What is required:
Begin with the line that holds "Task: Tap the 'Trùm trường' chat title" and repeat each line after it exactly, ending with the last line of the listing.

Data supplied:

[Start of Attachment]

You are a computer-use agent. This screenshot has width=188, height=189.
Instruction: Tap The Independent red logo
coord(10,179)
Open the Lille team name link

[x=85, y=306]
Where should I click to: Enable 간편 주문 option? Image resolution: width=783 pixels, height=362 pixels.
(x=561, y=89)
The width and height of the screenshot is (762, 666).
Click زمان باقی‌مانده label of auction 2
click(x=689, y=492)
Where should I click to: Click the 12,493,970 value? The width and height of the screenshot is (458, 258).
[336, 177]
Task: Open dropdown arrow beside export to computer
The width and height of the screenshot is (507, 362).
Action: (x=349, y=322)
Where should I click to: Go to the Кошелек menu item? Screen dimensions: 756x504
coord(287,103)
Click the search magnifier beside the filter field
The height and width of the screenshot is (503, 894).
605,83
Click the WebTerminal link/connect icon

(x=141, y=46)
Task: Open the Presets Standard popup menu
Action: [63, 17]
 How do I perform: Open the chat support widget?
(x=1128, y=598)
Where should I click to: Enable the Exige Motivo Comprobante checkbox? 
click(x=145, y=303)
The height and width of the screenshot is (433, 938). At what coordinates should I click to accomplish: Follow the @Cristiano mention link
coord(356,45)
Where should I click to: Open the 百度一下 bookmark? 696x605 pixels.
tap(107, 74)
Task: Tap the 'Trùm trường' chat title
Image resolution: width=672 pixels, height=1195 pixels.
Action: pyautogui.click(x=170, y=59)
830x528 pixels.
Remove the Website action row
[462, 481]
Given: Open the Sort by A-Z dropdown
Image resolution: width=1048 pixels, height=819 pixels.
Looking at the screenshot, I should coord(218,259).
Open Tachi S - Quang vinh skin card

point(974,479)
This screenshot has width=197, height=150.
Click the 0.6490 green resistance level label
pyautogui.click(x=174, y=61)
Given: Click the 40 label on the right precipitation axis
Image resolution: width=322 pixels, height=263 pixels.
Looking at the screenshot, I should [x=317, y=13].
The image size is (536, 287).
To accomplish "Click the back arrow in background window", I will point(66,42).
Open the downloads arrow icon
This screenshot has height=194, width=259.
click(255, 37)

[End of Attachment]

Result for this task:
Task: Tap the 'Trùm trường' chat title
Image resolution: width=672 pixels, height=1195 pixels.
Action: pyautogui.click(x=170, y=59)
830x528 pixels.
Remove the Website action row
[462, 481]
Given: Open the Sort by A-Z dropdown
Image resolution: width=1048 pixels, height=819 pixels.
Looking at the screenshot, I should coord(218,259).
Open Tachi S - Quang vinh skin card

point(974,479)
This screenshot has width=197, height=150.
Click the 0.6490 green resistance level label
pyautogui.click(x=174, y=61)
Given: Click the 40 label on the right precipitation axis
Image resolution: width=322 pixels, height=263 pixels.
Looking at the screenshot, I should [x=317, y=13].
The image size is (536, 287).
To accomplish "Click the back arrow in background window", I will point(66,42).
Open the downloads arrow icon
This screenshot has height=194, width=259.
click(255, 37)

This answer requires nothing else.